Sadly, Gorsuch’s concurrence could not garner the agreement of the majority of justices, leaving the bland opinion put forth for the court in National Federation to control.

The real tragedy came, however, in the companion case of Biden v. Missouri. That case was argued the same day, but with the Supreme Court ruling on Jan. 13 that the Department of Health and Human Service’s vaccine mandate for medical facilities receiving Medicare and Medicaid funding could go into effect.

While at first blush the cases seem substantially different, with National Federation concerning an emergency rule issued by OSHA and Biden v. Missouri addressing a mandate applying only to recipients of federal Medicare and Medicare funds, at the core the cases involve identical concerns: Whether Congress did, or could, grant unelected bureaucrats such broad power over Americans.

Unlike the National Federation case, in Biden v. Missouri, Justices Roberts and Kavanaugh both acquiesced in the Department of Health and Human Services’ power grab, based on “a hodgepodge of provisions.” Justice Thomas exposed that reality in his dissent, which Justices Alito, Gorsuch, and Barrett joined.

The mandatory vaccination rule issued by the Centers for Medicare and Medicaid Services (CMS) failed to find statutory support in the governing statutes, Justice Thomas explained. While Congress authorized the CMS to “publish such rules and regulations . . . as may be necessary to the efficient administration of the [agency’s] functions,” and to “prescribe such regulations as may be necessary to carry out the administration of the insurance programs,” the vaccine mandate has no more than a “tangential” connection to the management of Medicare and Medicaid, Thomas wrote.

Nor did the various random statutory provisions grant HHS the authority to “require[] millions of healthcare workers to choose between losing their livelihoods and acquiescing to a vaccine they have rejected for months,” Justice Thomas explained, before stressing: “Vaccine mandates also fall squarely within a State’s police power, and, until now, only rarely have been a tool of the Federal Government. If Congress had wanted to grant CMS authority to impose a nationwide vaccine mandate, and consequently alter the state-federal balance, it would have said so clearly. It did not.”
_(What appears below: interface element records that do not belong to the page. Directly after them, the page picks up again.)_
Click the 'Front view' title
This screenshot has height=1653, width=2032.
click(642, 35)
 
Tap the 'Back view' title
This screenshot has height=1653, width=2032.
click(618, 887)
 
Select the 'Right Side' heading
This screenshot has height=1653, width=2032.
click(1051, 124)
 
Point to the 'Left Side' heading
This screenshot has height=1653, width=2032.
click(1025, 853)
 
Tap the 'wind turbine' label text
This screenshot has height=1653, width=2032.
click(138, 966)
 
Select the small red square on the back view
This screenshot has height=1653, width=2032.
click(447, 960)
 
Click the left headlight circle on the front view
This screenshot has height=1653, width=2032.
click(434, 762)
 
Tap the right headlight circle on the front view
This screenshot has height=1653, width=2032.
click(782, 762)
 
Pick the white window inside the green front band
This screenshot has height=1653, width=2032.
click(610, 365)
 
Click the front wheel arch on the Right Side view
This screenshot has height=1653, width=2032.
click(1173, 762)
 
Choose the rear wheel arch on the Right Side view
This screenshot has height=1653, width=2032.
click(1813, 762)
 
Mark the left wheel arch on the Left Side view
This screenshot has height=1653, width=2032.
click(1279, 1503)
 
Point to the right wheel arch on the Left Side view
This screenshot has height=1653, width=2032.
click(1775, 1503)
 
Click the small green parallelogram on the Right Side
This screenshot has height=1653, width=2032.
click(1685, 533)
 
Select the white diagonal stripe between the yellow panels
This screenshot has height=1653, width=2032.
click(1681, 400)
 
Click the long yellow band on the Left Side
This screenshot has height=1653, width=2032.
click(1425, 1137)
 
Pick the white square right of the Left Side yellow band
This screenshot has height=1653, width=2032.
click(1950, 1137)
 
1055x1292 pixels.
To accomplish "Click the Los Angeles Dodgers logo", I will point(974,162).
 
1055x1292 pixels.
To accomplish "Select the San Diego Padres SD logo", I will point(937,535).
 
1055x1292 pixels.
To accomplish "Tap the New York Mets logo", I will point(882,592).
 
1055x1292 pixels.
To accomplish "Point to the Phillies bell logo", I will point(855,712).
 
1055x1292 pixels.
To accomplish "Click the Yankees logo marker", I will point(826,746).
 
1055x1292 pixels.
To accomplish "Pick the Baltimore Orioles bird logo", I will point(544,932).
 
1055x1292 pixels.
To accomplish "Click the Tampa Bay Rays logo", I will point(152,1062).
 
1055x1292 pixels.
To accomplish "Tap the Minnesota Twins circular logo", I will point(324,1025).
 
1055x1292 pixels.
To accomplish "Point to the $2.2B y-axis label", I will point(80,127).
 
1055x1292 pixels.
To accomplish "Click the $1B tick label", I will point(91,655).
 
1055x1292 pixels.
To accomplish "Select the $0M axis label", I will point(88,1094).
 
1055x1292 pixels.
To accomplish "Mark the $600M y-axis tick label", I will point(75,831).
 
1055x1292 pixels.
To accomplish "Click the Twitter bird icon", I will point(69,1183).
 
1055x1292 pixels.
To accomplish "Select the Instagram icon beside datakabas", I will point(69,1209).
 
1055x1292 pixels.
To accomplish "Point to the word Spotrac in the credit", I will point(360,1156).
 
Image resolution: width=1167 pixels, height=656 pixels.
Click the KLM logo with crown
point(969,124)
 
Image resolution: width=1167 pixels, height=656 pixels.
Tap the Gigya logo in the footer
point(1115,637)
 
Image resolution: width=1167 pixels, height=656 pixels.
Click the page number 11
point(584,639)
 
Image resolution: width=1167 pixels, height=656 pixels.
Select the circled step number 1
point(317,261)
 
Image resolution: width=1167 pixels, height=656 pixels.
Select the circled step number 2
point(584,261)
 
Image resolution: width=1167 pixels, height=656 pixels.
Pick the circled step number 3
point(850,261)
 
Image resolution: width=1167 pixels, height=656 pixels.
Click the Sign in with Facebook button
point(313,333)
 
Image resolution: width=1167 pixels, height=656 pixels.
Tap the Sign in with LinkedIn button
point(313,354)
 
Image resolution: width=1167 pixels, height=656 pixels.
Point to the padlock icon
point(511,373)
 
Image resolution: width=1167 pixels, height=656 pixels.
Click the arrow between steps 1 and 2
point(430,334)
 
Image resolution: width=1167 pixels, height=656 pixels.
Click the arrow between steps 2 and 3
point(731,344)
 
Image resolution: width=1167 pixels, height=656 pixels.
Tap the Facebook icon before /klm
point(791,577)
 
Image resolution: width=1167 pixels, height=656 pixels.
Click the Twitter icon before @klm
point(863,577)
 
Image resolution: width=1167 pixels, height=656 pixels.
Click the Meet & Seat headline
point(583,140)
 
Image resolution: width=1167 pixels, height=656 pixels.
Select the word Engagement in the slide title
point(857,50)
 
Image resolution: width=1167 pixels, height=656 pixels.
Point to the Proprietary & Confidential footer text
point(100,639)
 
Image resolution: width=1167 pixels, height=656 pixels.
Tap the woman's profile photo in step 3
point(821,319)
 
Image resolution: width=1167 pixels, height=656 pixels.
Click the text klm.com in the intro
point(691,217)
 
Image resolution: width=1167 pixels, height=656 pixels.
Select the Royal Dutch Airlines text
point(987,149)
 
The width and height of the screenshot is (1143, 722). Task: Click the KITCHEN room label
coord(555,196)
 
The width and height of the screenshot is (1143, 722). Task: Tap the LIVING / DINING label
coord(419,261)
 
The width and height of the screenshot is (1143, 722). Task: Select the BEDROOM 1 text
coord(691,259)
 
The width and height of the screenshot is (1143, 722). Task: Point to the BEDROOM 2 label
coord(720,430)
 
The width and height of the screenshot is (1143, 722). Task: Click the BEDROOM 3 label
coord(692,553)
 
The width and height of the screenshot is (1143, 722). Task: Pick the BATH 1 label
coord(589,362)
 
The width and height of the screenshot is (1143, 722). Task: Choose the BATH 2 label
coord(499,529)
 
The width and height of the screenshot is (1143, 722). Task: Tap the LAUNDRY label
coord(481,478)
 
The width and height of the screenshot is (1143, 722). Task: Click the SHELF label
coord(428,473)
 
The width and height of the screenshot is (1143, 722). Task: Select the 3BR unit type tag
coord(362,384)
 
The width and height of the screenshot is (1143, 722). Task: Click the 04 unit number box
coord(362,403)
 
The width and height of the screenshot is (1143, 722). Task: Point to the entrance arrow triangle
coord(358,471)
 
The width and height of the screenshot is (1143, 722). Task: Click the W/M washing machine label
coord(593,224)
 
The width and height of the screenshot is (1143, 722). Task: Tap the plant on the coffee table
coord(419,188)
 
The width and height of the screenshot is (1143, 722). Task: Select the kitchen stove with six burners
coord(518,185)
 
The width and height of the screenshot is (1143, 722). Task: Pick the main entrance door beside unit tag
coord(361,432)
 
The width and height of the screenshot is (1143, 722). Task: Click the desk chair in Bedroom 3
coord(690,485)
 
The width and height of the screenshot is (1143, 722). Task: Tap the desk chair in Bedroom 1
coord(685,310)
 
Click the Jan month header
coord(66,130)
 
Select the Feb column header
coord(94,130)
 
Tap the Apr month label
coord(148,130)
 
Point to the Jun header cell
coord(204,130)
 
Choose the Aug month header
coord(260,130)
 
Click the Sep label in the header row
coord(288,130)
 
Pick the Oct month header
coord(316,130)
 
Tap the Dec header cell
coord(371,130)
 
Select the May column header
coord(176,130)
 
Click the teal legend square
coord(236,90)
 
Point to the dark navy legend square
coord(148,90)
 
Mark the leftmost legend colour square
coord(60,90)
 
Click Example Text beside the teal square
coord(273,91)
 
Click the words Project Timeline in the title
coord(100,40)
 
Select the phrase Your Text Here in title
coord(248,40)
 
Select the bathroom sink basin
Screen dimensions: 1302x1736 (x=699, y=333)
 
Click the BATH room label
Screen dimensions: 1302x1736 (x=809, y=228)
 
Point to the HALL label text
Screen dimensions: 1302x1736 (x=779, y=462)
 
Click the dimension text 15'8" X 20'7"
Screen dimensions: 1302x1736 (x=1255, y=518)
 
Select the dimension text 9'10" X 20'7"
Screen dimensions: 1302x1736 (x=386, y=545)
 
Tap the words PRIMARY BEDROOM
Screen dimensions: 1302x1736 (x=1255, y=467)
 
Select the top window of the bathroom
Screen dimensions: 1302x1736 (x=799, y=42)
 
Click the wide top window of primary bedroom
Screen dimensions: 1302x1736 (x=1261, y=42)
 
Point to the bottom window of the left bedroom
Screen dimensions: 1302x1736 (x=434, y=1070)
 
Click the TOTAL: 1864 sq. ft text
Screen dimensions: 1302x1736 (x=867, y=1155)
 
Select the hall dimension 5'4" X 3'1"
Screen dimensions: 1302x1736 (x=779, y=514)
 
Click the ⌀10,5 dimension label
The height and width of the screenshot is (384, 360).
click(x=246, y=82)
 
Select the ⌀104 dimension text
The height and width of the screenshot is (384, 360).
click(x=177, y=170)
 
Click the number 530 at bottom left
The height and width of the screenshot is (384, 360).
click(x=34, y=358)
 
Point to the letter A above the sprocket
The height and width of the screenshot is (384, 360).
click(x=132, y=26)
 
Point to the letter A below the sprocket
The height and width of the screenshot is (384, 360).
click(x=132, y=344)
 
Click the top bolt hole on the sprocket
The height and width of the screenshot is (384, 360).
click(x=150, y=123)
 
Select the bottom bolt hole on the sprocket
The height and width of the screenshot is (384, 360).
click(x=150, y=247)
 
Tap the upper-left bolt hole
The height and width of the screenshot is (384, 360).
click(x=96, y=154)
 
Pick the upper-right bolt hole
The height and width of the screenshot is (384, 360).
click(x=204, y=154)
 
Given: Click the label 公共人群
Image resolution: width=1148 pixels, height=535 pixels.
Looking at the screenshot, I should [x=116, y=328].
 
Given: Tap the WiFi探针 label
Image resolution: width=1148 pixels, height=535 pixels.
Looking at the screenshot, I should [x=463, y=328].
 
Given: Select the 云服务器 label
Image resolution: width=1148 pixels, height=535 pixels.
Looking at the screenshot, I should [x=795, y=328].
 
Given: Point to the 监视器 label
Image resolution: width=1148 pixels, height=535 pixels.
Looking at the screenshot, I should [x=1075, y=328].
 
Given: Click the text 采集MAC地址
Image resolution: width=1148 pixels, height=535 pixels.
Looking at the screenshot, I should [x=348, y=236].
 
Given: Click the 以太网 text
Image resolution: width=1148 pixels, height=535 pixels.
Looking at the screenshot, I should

‘Today, however, most federal law is not made by Congress. It comes in the form of rules issued by unelected administrators.’

Congress’s failure to expressly authorize the CMS to mandate vaccines at Medicare- and Medicaid-funded facilities represented but one of the problems with the rule. Justice Alito, in a separate dissent joined by Justices Thomas, Gorsuch, and Barrett, added to the analysis a discussion of CMS’s failure to comply with the notice-and-comment mandates Congress established before agencies could promulgate regulations. That violation, Alito explained, doomed the vaccination mandate because there was no “good cause” to sidestep those requirements.

In finding the CMS violated the notice-and-comment rule, Alito stressed, as did Gorsuch in his National Federation concurrence that, “under our Constitution, the authority to make laws that impose obligations on the American people is conferred on Congress, whose Members are elected by the people.”

“Elected representatives solicit the views of their constituents, listen to their complaints and requests, and make a great effort to accommodate their concerns,” Justice Alito continued, noting, “today, however, most federal law is not made by Congress. It comes in the form of rules issued by unelected administrators.” Under these circumstances, then, the notice-and-comment period proves indispensable, Alito explained—unless, that is, you are the Biden administration.

The Biden v. Missouri dissents, however, did not go far enough. The same separation of powers problems plaguing the OSHA regulation apply equally in the context of the CMS rule. Yet the dissenting justices gave short shrift to those concerns.

The question is, why? Also, why did Gorsuch’s concurrence in the OSHA case only garner three votes, including his own? Was it the procedural posture of the case: A hearing not on the merits but on the propriety of a stay? Was it the time crunch? Was it a desire for more detail and nuance?

Or was it because reaching a truly conservative five-justice majority is as elusive as an end to this pandemic.